Gefährdung und Schutz:

Während der Rotmilan in der Schweiz, Österreich und Polen erfreulich an Bestand zugenommen hat, sanken seine Bestände in Deutschland in den neuen Bundesländern, also dort, wo er am häufigsten zu finden ist, bedrohlich. Diese negative Entwicklung läßt sich eindeutig auf Änderungen der landwirtschaftliche Anbauweise zurückführen. Felder, auf denen Futterpflanzen angebaut werden, stellen für den Rotmilan ideale Nahrungsgebiete dar. Doch beispielsweise Luzernefelder, die in der ehem. DDR bis 1989 noch einen erheblichen Anteil der Ackerfläche ausmachten, gibt es heute kaum noch. Der Anbau dieses Futtermittels lohnt sich für den Landwirt nicht mehr. Auch die Vielfalt an Anbaukulturen hat in den neuen Bundesländern schlagartig abgenommen. Heute wird, begünstigt durch die EU, beispielsweise verstärkt Raps angebaut. Rapsfelder sind extrem mit Chemikalien belastet und wachsen so schnell in die Höhe, daß Greifvögel darin keine Beute schlagen können. 

Auch Mülldeponien werden relativ rasch zugeschoben, daß dem Rotmilan keine Nahrungsaufnahme möglich ist.

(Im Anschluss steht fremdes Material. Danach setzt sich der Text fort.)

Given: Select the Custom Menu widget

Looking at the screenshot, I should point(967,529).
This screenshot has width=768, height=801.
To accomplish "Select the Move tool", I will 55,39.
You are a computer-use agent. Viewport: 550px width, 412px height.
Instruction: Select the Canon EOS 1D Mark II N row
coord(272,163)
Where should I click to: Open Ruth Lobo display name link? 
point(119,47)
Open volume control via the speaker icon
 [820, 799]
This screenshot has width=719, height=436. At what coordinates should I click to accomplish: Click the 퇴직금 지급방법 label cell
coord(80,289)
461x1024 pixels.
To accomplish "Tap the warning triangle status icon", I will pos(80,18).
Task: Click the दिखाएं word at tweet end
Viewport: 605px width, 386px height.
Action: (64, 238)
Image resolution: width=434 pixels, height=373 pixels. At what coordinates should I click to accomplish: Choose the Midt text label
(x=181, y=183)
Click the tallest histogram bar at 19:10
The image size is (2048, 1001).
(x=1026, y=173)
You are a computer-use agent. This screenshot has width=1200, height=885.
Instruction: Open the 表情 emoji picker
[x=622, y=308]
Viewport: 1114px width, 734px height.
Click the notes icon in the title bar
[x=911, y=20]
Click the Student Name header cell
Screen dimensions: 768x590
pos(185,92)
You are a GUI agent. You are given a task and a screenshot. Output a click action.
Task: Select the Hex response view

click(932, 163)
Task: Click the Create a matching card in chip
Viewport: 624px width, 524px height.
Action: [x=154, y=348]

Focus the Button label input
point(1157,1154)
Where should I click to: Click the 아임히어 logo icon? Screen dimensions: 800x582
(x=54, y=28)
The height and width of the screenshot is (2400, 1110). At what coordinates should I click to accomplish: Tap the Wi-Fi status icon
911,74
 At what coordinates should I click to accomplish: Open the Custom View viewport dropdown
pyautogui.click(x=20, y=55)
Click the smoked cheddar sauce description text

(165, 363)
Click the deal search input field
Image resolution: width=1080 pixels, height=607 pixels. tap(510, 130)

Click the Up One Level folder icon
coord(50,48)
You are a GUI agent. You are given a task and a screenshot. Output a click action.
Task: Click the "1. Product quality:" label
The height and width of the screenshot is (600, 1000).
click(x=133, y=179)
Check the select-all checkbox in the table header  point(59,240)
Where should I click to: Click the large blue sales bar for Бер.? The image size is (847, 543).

Bedingt durch diese Entwicklungen nahm seit 1991 die Reproduktion der Art sehr stark ab. Die Nahrung reichte noch für die Altvögel, aber nicht mehr für die Jungvögel. Folge: von 1994 bis 1996 sank der Brutbestand in den neuen Bundesländern um ca. 25 %. Weitere Gefahren für den Rotmilan stellen die illegale Jagd auf Greifvögel (auch in Deutschland) und Stromtrassen, insbesondere an Hoch- und Mittelspannungsfreileitungen dar. Wie bei vielen Arten ist auch beim Rotmilan eine abwechslungs- und strukturreiche Kulturlandschaft die beste Grundlage für seine Erhaltung.  Hierzu tragen der Erhalt traditioneller Bewirtschaftungsformen, die Reduktion des Einsatzes von Pestiziden und mineralischen Düngemitteln, die Förderung des ökologischen Landbaus, der Verzicht auf Entwässerungen, der Erhalt von Landschaftsstrukturen (Feldgehölze, Baumreihen) und die Schaffung weicher Übergänge zwischen landwirtschaftlich  genutzter Fläche und Wald bei. Nur eine flächendeckende Ökologisierung der Landbewirtschaftung kann die gewachsene Artenvielfalt erhalten oder wiederherstellen. Greifvögel wie der Rotmilan stehen am Ende der Nahrungskette und werden deshalb durch die Anreicherung von Giftstoffen in den Beutetieren besonders belastet.